On Monday, September 3, 2012 10:19:28 AM UTC-4, Ben Hocking wrote:
> I've run into this scenario a couple times and I have yet to come up with a simple solution. I have the following rule in my .rlu file:
> 
>   combine_cases2: PREDB may_be_deduced_from [A >= 0 -> PREDB, A < 0 -> PREDB, goal(checktype(A, number))].
> 
> (Evidently there's no boolean type in prolog, so I can't assert that PREDB is of type boolean.
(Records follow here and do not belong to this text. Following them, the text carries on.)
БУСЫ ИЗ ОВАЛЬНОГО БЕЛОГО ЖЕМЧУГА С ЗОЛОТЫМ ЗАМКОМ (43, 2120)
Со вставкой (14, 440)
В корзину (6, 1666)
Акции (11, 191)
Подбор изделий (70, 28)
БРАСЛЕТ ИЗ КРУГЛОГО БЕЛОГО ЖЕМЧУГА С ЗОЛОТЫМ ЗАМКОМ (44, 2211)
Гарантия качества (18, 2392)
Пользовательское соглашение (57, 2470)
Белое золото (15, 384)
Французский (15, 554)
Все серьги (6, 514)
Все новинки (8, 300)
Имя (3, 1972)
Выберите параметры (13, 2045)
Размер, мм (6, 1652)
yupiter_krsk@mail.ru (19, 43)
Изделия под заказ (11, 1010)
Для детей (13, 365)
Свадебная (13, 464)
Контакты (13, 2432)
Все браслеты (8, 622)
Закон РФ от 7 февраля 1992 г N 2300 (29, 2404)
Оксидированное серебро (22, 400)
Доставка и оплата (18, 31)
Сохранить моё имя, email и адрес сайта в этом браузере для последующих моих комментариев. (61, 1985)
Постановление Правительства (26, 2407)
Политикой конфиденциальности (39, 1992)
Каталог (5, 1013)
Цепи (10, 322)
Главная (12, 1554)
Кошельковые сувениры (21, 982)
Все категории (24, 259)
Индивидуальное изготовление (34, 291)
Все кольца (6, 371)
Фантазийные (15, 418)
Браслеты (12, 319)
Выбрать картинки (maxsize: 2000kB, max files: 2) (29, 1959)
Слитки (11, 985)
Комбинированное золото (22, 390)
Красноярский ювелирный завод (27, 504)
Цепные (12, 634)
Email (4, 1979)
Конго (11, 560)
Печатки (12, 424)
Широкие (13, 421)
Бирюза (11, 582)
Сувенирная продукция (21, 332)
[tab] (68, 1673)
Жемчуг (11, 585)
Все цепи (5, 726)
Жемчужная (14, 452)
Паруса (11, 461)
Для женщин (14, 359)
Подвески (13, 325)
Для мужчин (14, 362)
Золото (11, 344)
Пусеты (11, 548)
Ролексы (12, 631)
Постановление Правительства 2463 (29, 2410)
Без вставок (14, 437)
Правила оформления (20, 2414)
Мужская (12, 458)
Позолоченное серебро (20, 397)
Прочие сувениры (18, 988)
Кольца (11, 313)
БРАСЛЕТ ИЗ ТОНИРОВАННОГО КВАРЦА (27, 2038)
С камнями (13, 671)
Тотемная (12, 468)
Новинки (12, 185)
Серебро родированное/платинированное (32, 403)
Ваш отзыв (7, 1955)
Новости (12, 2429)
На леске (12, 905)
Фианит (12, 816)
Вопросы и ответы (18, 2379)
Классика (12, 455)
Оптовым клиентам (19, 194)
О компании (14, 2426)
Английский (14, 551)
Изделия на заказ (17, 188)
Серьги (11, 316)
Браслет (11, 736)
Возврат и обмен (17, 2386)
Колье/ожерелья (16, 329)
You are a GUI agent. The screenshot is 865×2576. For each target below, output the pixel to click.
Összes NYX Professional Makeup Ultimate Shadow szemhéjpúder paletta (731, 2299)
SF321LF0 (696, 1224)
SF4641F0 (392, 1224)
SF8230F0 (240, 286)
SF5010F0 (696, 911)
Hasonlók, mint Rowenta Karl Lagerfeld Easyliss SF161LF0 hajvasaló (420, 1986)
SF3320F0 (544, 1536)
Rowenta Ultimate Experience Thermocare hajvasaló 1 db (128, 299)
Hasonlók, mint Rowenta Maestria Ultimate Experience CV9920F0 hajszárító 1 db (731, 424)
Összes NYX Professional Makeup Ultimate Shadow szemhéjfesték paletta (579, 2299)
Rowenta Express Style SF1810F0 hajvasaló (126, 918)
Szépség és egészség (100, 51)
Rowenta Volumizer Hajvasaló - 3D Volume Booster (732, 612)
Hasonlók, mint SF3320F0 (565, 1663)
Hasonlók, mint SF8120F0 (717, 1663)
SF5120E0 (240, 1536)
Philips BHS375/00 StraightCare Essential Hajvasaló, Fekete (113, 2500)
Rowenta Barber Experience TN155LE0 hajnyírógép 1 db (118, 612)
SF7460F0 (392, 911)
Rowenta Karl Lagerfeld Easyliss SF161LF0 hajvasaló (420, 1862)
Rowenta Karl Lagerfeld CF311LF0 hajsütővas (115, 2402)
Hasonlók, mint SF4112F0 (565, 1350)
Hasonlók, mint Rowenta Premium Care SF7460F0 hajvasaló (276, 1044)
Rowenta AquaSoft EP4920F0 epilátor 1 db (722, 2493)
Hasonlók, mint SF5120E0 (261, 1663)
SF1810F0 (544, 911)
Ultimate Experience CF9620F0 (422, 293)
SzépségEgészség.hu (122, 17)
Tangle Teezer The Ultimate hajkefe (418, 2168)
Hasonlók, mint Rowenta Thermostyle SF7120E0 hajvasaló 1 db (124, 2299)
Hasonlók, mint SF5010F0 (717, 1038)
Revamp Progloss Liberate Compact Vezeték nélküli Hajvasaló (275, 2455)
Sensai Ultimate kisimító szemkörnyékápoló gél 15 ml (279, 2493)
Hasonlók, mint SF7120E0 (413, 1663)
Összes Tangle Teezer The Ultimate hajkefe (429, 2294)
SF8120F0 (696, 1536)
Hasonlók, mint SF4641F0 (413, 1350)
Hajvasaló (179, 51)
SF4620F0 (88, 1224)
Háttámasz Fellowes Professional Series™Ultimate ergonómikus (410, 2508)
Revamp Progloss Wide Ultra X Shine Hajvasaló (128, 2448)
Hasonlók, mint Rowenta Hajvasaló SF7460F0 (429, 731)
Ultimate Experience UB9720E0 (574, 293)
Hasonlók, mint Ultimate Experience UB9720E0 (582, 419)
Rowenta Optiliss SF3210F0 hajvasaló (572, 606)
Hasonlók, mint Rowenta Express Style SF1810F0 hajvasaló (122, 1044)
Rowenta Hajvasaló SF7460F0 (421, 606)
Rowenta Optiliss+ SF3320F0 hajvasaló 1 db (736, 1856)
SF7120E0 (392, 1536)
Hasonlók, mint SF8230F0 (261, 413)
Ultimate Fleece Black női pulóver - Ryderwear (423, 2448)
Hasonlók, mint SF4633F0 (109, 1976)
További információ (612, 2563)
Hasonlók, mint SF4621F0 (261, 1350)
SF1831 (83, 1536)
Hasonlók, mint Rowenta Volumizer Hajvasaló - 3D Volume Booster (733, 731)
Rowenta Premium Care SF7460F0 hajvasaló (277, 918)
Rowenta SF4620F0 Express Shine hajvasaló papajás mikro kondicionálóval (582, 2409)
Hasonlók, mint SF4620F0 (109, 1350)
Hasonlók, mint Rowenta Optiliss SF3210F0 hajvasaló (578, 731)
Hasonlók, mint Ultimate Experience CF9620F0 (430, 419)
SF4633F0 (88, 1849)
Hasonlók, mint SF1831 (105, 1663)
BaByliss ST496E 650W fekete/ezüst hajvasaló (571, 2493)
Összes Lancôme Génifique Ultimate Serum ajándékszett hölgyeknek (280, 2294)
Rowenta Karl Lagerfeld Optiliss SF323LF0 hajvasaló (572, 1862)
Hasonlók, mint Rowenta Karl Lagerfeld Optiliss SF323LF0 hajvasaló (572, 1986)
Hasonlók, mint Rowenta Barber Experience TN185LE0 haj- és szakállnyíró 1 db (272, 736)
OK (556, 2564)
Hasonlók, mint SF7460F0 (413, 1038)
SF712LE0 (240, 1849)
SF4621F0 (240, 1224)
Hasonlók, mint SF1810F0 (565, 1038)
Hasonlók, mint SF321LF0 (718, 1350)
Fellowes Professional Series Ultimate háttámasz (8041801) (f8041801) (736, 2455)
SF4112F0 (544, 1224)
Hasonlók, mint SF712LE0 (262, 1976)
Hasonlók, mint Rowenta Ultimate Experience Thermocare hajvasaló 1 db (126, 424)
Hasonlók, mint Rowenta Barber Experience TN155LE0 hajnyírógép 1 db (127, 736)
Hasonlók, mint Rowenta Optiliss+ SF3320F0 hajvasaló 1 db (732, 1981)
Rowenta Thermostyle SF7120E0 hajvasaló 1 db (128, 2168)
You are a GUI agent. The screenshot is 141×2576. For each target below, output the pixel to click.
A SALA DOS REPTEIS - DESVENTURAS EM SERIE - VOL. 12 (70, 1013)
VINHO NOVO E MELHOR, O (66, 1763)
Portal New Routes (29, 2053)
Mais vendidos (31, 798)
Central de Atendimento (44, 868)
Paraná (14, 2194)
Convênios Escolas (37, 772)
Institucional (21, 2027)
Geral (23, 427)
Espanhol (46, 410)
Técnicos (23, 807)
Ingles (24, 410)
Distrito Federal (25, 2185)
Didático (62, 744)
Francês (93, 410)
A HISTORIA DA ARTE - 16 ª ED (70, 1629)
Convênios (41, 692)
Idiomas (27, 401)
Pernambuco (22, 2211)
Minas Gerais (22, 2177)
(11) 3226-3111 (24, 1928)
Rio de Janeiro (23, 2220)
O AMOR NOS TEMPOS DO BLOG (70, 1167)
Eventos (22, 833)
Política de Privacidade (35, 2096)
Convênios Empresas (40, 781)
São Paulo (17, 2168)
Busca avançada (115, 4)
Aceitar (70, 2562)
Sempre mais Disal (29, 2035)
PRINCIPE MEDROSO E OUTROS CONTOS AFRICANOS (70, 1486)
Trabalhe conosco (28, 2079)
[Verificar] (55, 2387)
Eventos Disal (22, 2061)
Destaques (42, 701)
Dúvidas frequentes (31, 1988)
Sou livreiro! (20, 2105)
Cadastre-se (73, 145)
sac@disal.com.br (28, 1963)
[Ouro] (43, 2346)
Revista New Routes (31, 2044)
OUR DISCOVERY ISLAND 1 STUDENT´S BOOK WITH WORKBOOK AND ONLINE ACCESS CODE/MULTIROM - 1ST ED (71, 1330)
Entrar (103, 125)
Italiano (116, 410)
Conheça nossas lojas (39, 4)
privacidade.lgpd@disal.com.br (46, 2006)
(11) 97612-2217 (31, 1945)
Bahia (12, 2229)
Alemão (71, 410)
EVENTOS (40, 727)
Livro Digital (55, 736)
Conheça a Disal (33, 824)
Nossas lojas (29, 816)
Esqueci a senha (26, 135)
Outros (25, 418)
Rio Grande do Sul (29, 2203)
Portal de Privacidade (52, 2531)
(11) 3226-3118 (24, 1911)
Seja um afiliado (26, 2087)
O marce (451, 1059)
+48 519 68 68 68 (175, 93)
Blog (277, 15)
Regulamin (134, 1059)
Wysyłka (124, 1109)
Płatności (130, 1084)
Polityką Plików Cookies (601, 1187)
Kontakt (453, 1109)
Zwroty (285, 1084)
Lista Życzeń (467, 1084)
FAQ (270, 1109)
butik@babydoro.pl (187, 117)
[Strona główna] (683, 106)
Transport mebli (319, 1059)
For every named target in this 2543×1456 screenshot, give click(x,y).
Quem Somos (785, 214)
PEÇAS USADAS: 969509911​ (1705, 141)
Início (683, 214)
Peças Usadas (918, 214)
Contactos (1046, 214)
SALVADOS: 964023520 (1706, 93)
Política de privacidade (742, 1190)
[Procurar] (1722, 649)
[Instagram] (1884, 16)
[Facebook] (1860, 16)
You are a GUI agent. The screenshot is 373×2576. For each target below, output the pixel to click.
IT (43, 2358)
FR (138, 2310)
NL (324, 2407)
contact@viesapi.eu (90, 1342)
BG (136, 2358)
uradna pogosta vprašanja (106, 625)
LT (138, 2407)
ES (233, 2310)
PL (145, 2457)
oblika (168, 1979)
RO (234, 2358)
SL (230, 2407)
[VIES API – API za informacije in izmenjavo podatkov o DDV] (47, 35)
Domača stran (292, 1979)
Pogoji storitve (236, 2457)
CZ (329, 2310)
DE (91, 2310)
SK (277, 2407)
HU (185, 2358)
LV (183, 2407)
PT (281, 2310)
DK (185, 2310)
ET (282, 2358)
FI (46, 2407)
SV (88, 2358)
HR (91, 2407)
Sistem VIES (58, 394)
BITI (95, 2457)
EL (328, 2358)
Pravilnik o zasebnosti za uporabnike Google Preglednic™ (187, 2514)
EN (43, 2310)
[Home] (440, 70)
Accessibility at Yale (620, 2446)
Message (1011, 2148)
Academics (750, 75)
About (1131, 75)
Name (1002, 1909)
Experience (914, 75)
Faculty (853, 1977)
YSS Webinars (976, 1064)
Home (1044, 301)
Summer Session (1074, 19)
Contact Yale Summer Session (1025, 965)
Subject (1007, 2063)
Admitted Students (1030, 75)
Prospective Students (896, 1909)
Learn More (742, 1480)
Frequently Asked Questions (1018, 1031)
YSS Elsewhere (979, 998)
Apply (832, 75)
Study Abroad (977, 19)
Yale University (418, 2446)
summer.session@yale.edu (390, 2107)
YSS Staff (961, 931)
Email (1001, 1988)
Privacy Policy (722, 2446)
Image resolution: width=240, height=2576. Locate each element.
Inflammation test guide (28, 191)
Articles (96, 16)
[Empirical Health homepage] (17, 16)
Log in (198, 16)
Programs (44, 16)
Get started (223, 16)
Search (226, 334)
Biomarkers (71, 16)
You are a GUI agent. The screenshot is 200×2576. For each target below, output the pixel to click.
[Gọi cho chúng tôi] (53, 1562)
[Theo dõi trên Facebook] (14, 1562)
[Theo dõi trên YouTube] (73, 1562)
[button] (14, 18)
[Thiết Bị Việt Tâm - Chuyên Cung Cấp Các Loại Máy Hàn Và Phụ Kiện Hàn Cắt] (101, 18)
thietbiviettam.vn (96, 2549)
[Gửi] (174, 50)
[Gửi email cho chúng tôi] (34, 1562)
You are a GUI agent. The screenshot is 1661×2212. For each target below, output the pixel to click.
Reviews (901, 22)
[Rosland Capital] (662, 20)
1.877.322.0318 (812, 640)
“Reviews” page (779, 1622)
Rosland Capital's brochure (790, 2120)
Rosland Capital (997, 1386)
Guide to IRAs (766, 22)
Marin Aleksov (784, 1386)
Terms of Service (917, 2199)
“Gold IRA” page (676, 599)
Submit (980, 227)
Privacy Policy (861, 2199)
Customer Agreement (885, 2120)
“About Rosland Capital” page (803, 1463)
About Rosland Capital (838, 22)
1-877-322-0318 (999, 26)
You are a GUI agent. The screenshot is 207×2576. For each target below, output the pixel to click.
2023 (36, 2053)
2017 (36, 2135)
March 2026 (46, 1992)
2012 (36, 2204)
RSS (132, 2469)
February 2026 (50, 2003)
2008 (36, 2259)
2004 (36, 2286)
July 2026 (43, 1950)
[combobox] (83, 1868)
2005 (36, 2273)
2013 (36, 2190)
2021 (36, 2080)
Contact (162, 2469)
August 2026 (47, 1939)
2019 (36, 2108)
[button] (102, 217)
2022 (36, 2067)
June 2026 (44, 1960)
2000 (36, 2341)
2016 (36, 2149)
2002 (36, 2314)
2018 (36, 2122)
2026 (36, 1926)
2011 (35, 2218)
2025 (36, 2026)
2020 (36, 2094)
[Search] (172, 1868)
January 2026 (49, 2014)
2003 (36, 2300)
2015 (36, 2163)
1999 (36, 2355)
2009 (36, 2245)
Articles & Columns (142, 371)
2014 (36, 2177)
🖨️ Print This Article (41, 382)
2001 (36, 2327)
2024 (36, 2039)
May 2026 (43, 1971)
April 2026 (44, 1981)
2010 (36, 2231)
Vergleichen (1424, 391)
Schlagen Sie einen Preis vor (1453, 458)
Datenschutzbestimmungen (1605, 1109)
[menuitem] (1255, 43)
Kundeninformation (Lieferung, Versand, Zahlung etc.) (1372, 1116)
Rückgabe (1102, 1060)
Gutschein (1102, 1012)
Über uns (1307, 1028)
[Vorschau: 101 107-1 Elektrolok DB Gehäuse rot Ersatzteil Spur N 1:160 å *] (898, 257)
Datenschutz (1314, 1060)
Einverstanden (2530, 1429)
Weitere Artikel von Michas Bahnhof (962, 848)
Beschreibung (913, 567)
Correct me if I'm wrong on that.)
> 
> 
> 
> Unfortunately, this rule doesn't seem to be helping me on the following:
> 
> …
> 
> H15:   x - a * (y - z) div b >= 0 -> 
> 
>           my_fn(x - a * (y - z) div b)  <= c .
> 
> H16:   x - a * (y - z) div b < 0 -> 
> 
>           my_fn(x - a * (y - z) div b)  <= c .
> 
> …
> 
>        ->
> 
> C1:    my_fn(x - a * (y - z) div b) <= c .
> 
> 
> 
> I'm also open to solving this problem using "checker", but I'm not sure what rules I would use on the .siv file, either.
> 
> 
> 
> Thanks for any help or insight.
> 
> 
> 
> -Ben

Thanks, Phil.

That worked for me. I thought there should be some sort of command like "simplify." but I didn't remember it or hadn't encountered it yet.

-Ben